= Text under study =

§ §

Initial Peterson hearing will be open to public
MODESTO, Calif. -- A judge said Thursday he would not exclude the public from a preliminary hearing in the double murder trial of Scott Peterson, turning aside a defense request for a closed proceeding.
The defense lawyers had told Judge Al Girolami that keeping the Sept. 9 hearing open would let the media learn the identities of some witnesses.
Media lawyers argued that no preliminary hearings in high-profile cases have been closed in almost two decades. Preliminary hearings in California are like minitrials, with testimony from witnesses. At the end, a judge decides whether the case goes to trial.
Peterson, 30, has pleaded innocent in the killing of his pregnant wife, Laci Peterson, who vanished on Christmas Eve, and their unborn son. The bodies washed ashore in April along the San Francisco Bay.
Alabama justice says Commandments will stay
MONTGOMERY, Ala. -- The chief justice of the Alabama Supreme Court said Thursday he will not remove a Ten Commandments monument from the state judicial building, defying a federal court order to remove the granite monument.
"I have no intention of removing the monument," Roy Moore said at a news conference. "This I cannot and will not do."
Moore said he will appeal to the U.S. Supreme Court to stop any removal.
His decision came six days before the Aug. 20 deadline for the 5,300-pound monument to be removed from the building's rotunda, where it is in clear sight of visitors coming in the main entrance.

§ §

= Exercise instructions =
[A] Write out the news briefs word for word, starting with "Peterson, 30, has" and going on through "the granite monument.".
[B] Extend the news briefs by writing what comes next after their last sentence.

Items listed in a dataset:
§ §

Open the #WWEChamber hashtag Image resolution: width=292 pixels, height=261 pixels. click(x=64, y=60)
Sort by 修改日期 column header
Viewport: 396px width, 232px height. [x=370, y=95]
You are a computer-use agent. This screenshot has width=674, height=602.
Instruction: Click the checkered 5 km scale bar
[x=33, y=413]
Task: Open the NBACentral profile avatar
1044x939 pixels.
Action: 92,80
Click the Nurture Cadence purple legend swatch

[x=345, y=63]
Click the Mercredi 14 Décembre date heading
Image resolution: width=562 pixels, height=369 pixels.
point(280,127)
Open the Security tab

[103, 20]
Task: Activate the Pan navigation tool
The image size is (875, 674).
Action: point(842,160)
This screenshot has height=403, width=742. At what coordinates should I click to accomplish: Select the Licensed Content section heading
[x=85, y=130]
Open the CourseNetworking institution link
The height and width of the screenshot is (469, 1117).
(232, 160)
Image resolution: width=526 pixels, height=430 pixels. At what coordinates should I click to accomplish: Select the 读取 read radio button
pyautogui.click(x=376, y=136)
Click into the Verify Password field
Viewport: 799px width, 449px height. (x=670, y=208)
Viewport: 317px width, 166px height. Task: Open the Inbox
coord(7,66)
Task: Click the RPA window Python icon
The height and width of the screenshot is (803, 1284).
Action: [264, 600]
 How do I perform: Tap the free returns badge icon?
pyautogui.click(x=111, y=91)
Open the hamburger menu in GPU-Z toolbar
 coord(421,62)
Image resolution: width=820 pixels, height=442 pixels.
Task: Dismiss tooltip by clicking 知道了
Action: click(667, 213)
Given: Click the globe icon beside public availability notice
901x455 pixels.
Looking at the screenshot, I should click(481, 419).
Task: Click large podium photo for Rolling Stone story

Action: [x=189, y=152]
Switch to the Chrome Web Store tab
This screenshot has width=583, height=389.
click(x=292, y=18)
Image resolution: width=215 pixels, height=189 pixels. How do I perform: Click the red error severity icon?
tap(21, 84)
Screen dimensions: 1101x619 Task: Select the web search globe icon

§ §

= Exercise results =
[A]
Peterson, 30, has pleaded innocent in the killing of his pregnant wife, Laci Peterson, who vanished on Christmas Eve, and their unborn son. The bodies washed ashore in April along the San Francisco Bay.
Alabama justice says Commandments will stay
MONTGOMERY, Ala. -- The chief justice of the Alabama Supreme Court said Thursday he will not remove a Ten Commandments monument from the state judicial building, defying a federal court order to remove the granite monument.

[B]
Anti-stress measure has Denver on edge
DENVER -- Wherever there is disharmony, there is Jeff Peckman.
Sensing his hometown was on the verge of a collective breakdown, the lanky activist quietly gathered enough signatures to put a stress reduction measure on Denver's November ballot.
If approved, it could lead to Indian music being pumped into city office buildings, "less stressful" food in school cafeterias and mass meditation focusing on peace and tranquillity.
"This is what I was meant to do," he said. "I find progressive solutions to big problems."
"It's lunacy, it's frivolous, it's fantasy," declared Denver City Councilman Charlie Brown. "If you want fantasy go to Disneyland. This guy wants to mandate that everyone in Denver 'Have a Nice Day.' That's their decision, not the government's."
Doctors need prescription for poor penmanship
LOS ANGELES -- Surgeons at Riverside, Calif., County Regional Medical Center will soon start a pilot program to deal with a cliched but common curse -- poor penmanship that at minimum causes delays and, at worst, death.
Instead of scrawling notes on patients' charts, doctors at the Riverside County hospital will use Palm Pilots to create clean, typed notes.
"This is one of these things which, when you first hear it, sounds kind of mundane," said hospital Chief Executive Douglas Bagley. "If you think about it a little more deeply . . . it's kind of a chronic problem."
A doctor's handwriting can be a life-and-death matter. In 1995, a Texas man who was supposed to receive a heart medication instead was given a blood-pressure drug with a similar name because a pharmacist misread a cardiologist's scrawl. Worse, the patient was instructed to take eight times the regular dose because of the mixup. He suffered a heart attack the next day and died within two weeks.